AIM 1: Duplicate the rows below, from the line with "At what coordinates should I click to accomplish: Click" up to and including the line with "Tick the carrots".

SOURCE EXTRACT:
>> begin
Ah ! Thanks,  I was unaware of that ..... not having room for such a cylinder's in any of my Compervans over the years LOL That mustt be where they got the number 47 from, and would back up my "man handling" observation albeit at a higher Gross Weight , but it is certainly not what the words used in the published regulation means ..... :?

Should I/we ask ET to clarify the situation ? or have they done this already?


----------



## 107401 (Oct 2, 2007)

Nothing to do with the channel tunnel but I would like to know where or who fits LPG tanks as I am interested in having it done how does it compare to Gaslow refillable tanks. Regards Paul


----------



## MrRob (Jan 15, 2007)

*Fittig LPG Tanks*



paulwight said:


> Nothing to do with the channel tunnel but I would like to know where or who fits LPG tanks as I am interested in having it done how does it compare to Gaslow refillable tanks. Regards Paul


I think I am going with Conrad Anderson, There prices seem good, they will be fitting other stuff for me at the same time and most importantly they looked after me very well last time , even though things went very wrong when they drilled through a gas pipe in a false floor there was no hesitation paying for ALL the costs for remedial work  (Id note they didnt handle Gas back then) .... (EDIT) now I have visions of them catching the escaping LPG .... I'll get my coat

I might have a spare gaslow 2x11 Kgs soon


----------



## 107401 (Oct 2, 2007)

Could well be interested in buying your old Gaslow System let me know if you decide to change. regards Paul


----------



## MrRob (Jan 15, 2007)
>> end
AIM 2: Extend the forum thread above about fitting LPG tanks, beginning after its final line.

EXTRACTED INFORMATION:
>> begin
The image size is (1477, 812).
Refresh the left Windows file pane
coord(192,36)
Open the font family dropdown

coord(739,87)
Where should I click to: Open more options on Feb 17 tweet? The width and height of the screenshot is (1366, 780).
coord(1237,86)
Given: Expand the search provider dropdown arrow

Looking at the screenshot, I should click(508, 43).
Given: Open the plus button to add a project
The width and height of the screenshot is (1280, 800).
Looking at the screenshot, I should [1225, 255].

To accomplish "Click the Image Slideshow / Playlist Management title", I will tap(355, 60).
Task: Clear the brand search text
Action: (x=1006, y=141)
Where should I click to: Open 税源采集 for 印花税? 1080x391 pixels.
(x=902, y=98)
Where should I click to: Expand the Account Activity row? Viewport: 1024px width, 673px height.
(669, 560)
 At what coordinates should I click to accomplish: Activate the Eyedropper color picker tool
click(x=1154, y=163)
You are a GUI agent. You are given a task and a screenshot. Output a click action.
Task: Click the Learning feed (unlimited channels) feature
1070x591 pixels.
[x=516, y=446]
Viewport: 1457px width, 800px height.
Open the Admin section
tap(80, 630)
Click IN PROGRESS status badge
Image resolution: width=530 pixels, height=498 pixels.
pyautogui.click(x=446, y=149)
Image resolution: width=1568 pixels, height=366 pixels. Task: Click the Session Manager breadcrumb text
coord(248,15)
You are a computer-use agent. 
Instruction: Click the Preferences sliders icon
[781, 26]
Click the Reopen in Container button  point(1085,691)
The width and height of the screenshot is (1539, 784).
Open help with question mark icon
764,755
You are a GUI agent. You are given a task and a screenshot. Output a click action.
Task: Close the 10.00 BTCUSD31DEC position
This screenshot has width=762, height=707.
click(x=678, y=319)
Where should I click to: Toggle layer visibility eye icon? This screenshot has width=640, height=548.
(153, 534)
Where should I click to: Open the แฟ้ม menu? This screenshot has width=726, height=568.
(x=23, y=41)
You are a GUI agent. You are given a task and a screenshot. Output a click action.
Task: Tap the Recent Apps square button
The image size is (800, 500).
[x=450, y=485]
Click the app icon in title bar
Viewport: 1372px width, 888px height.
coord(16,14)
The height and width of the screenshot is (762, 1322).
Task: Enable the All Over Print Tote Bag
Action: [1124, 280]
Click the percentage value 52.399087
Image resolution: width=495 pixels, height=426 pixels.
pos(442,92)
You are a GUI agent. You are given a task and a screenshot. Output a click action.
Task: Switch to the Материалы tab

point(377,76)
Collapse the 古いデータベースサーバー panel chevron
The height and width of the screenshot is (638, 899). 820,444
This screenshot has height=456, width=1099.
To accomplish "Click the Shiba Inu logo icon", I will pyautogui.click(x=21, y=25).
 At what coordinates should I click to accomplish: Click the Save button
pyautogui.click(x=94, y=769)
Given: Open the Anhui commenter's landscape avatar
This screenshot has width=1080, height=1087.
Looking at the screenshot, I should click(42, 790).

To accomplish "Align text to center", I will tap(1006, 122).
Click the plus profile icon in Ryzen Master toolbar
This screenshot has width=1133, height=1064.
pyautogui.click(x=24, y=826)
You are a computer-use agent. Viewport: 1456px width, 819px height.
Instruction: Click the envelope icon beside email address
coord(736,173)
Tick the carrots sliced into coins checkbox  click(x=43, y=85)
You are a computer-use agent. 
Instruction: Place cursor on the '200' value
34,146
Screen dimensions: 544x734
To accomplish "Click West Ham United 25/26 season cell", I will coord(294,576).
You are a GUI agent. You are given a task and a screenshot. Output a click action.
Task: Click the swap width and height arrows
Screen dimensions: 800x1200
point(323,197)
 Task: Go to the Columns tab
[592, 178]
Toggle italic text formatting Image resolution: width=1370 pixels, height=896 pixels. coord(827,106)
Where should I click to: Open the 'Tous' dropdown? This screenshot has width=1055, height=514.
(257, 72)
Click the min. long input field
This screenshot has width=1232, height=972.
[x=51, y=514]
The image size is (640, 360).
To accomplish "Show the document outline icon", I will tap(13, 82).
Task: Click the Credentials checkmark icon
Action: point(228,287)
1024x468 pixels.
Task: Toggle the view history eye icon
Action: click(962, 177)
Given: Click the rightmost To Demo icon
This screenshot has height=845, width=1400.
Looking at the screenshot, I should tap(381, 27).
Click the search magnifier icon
>> end
RESULT 1:
 At what coordinates should I click to accomplish: Click the Save button
pyautogui.click(x=94, y=769)
Given: Open the Anhui commenter's landscape avatar
This screenshot has width=1080, height=1087.
Looking at the screenshot, I should click(42, 790).

To accomplish "Align text to center", I will tap(1006, 122).
Click the plus profile icon in Ryzen Master toolbar
This screenshot has width=1133, height=1064.
pyautogui.click(x=24, y=826)
You are a computer-use agent. Viewport: 1456px width, 819px height.
Instruction: Click the envelope icon beside email address
coord(736,173)
Tick the carrots sliced into coins checkbox  click(x=43, y=85)

RESULT 2:
*ET's replys (part 1)*

ET "sales" don't understand the question either LOL and have confused me even more.

_
Thank you for your email.

Gas for cooking purposes may be carried as long as the bottle is no
larger than 50kg, max. cylinder size 47kg.

Regards

Sales Support Team_

I thought larger = Being of greater size, extent, capacity, quantity, or number..... not weight or am I nit picking.

I have asked the same question again in a different way :roll:


----------



## MrRob (Jan 15, 2007)

*ET's replys (part 2) and its NOT good news 8(*

Ok I have had a response.

My question was :

_[marq=down]I am trying to order the largest fixed LPG tank I can that fits the limit imposed by Eurotunnel.

Please confirm which of the following the 47Kg limit refers to.

1) Net Weight of the Cylinder (the weight of the empty Cylinder / Tare Weight)
2) Net Weight of the Contents (The maximum weight of the LPG the Cylinder is rated for / Payload)
3) Gross Weight (of both the contents and Cylinder)

There are massive variations the specification allowed dependent upon which definition of weight is used.

(It is the Net Weight of the Contents that is the weight by which the gas is sold in non user refillable bottles.)

I look forward to your confirmation.
[marq=up]_

The reply was :

_*Thank you for your email

Item number 3 is the correct one

Regards

Sales Support Team *_

Bum !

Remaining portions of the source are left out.